The good news is that emerging tools and developments are helping simplify and streamline the process of establishing a viable IIoT architecture. As the IIoT landscape continues to evolve in 2020, here are four best practices tech leaders should consider when architecting their next industrial IoT architecture.

1. Hardware Rapid Prototyping

In the industrial world, the challenge of IoT hardware design lies in the bewildering array of use case requirements. Take temperature sensors as a simple example. Depending on criteria like accuracy, temperature range, response time and stability, there could be hundreds of available sensors to choose from. Most likely, there won’t be an out-of-the-box wireless sensor out there that fully meets your or your client’s specific needs. And that’s where IoT rapid prototyping comes in.

Hardware prototyping standards like mikroBUS allow you to build a customized IoT device prototype in a matter of a few hours and with efficient resources. From a broad portfolio of ready-to-use, compatible sensor, interface and wireless modules as well as compilers and development boards, you can create the optimal hardware mix-and-match that caters to your industrial use case. With rapid prototyping, companies can ratify the technical and business viability of their IIoT solution in a cost-effective and agile fashion, which lays the cornerstone for a successful roll-out.

2. Retrofit Wireless Connectivity

An average factory operates with legacy industrial systems that are nowhere near being connected. While these systems employ a number of proprietary communication protocols for automation purposes, data is captive within discrete control loops, creating numerous data silos on the factory floor. The lack of interoperability among these protocols further hinders the implementation of a factory-wide monitoring and control network.

Emerging retrofit wireless connectivity is critical to an industrial IoT architecture as it enables manufacturers to connect and acquire data from their legacy assets and systems in a simple and cost-effective manner – without costly production downtime and invasive hardware changes. Through the use of an integration platform, operational data can be fetched from controllers through wired-based serial and other industrial protocols, then forwarded to a remote control center using long-range wireless connectivity.

3. Software-Defined Radio

As no wireless solution is use-case agnostic, a typical IIoT architecture is likely to incorporate multiple radio protocols and standards. Plus, many industrial facilities today have already implemented wireless networks (e.g. Wi-Fi, WirelessHART…) to a certain extent, and look to deploy new types of connectivity to tap into other high-value use cases. Thus, it’s critical to create an efficient and backward-compatible IIoT architecture that can accommodate the co-existence of different wireless technologies, which is why software-defined radio (SDR) is gaining momentum.

SDR refers to a radio communication method where the majority of signal processing is done using software, as opposed to the traditional hardware-driven approach. IoT gateways leveraging SDR can incorporate and decode different protocols concurrently to reduce infrastructure cost and complexity. What’s more, adjustments or additions of new wireless solutions to the architecture can be achieved with simple software updates. This allows companies to dynamically adapt to future operational and technological changes while continuing to support legacy wireless devices in the field.

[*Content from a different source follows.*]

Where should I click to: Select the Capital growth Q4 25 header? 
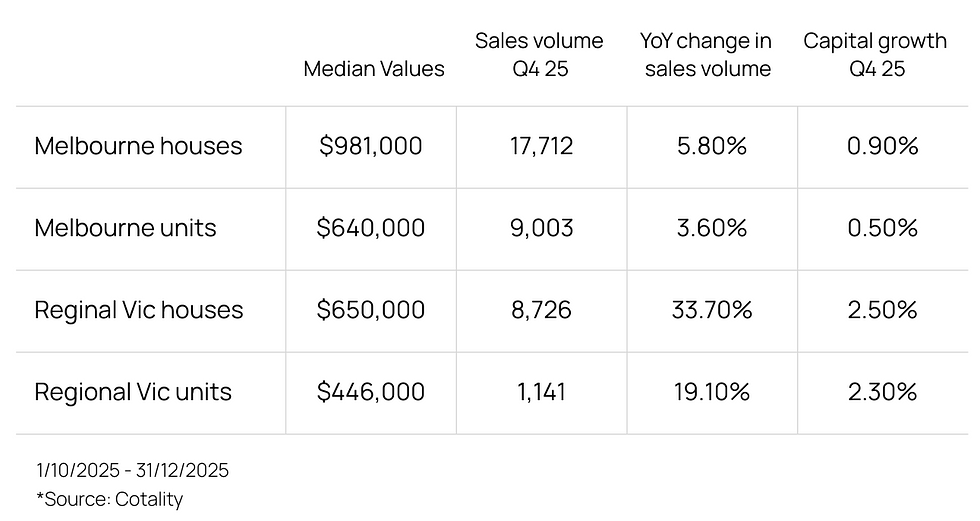pos(875,55)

4. Portable, Container-Based IIoT Platform Design

Depending on criteria like security, reliability, data ownership and costs, companies need to choose among an on-premises, public or private cloud deployment, or even a hybrid approach. As the industrial IoT use cases and architecture scale, the decision on the deployment model and/or cloud vendor is subject to change as well.

In this context, an IIoT platform, typically a device management platform, that comes with a portable, container-based design renders industrial users with full flexibility in selecting their preferred backend environment. At the same time, it enables a simple migration to another server as needed without compromising the consistency or functionality of the application. The idea of a container-based design is that individual applications are packaged and delivered within discrete, standardized containers called Docker. With this modular architecture, users can decide which specific platform functions/ applications they want to use and where to deploy them. Thanks to its flexibility and portability, the container-based design facilitates an interoperable and future-proof IIoT architecture that keeps up with the industry’s dynamic needs.